БЕЗМЕСТНОСТЬ ЧЕЛОВЕКА И МЕСТО ЛЮДЕЙ

БЕЗМЕСТНОСТЬ ЧЕЛОВЕКА И МЕСТО ЛЮДЕЙ

За заброшенностью, внешней неряшливостью жилого пейзажа просматривается весьма долгая история — достаточно вспомнить забор из гоголевского «Ревизора», к которому тотчас натащат всякой дряни… Дело, по-видимому, в том, что в силу множества причин безместность — весьма устойчивое явление в российской действительности. Место, в особенности публичное, строго говоря, почти никогда не воспринималось основной массой населения как «свое»; оно возникало и существовало помимо и нередко вопреки воле рядового обывателя.

Откроем А. В. Никитенко: «Прочтем у Мармье следующие заметки о России: Все дома в русских деревнях серые, вытянутые в одну линию, построенные по одному образцу, кажутся вышедшими из земли по повелению русского офицера. Очень верно!» Литератор и цензор Никитенко не знал о том, что первый указ о перепланировке деревень был издан еще Петром 7 августа 1722 года за № 4070: Указ, как и многие другие, не был реализован, но, как и иные распоряжения коронованного отца, он был повторен Елизаветой 17 декабря 1753 года. Понадобилось еще едва ли не сто лет, чтобы все та же операция регламентированной перепланировки деревень была осуществлена почти повсеместно. Массовое распространение уличных планов «шнуром» вдоль дороги относится лишь к XIX веку у государственных крестьян перестройки начались с основания Министерства государственных имуществ в 1837 году.
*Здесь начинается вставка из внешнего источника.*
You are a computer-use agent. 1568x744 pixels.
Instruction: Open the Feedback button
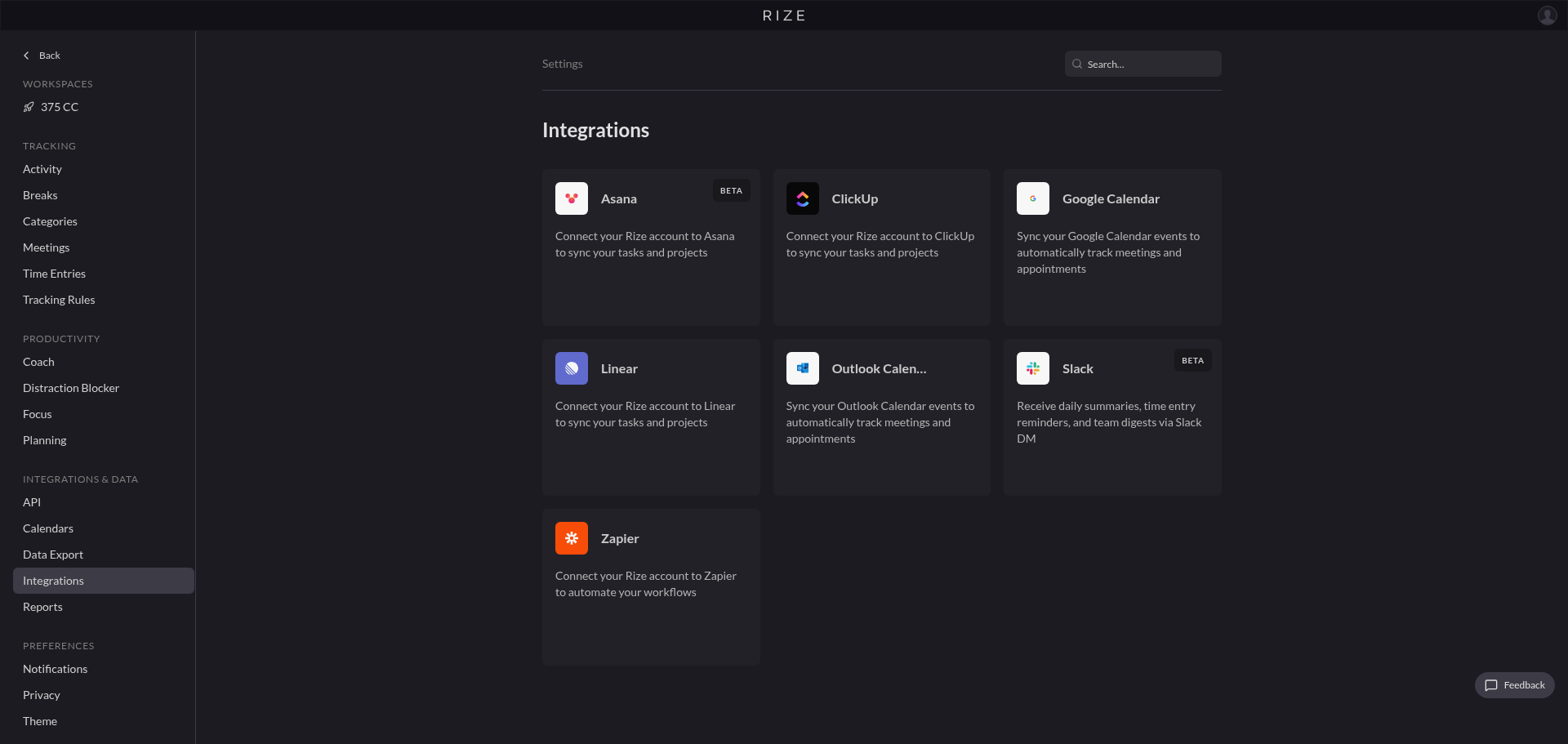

Старинное «гнездовое» строение, когда вокруг церкви и окружавшего ее незастроенного пространства свободно располагались неправильным кольцом 8—10 — 20 дворов родственников и свойственников, было уничтожено столь тщательно, что только на Севере, куда не добирались исполнительные чиновники и где не было помещичьего владения, сохранились немногие примеры. Да и вообще литературный миф об устойчивой патриархальной деревне не имеет под собой особой почвы. Степень случайной подвижности владений в общине чрезвычайно велика. Так, скажем, селу Песцову в 1754 году было додано от других 70 десятин, а в 1758 году — еще 122 десятины. Село Дмитриевское в 1754 году отдавало соседям 23 десятины, а в 1759 году само получило от них 43. После проведения Пятой ревизии община села Песцово решила изменить систему обеспечения землей одних деревень за счет свободных участков, имевшихся в других. И почти полгода шла борьба относительно принципа перераспределения земли, осложненная тем, что Гагарины, Щербатовы, Панины и другие крупные землевладельцы, преследуя свои экономические интересы, постоянно вызывали волны насильственных переделов, выясняя свои отношения или вытесняя крестьян с полей, расположенных ближе к усадьбам.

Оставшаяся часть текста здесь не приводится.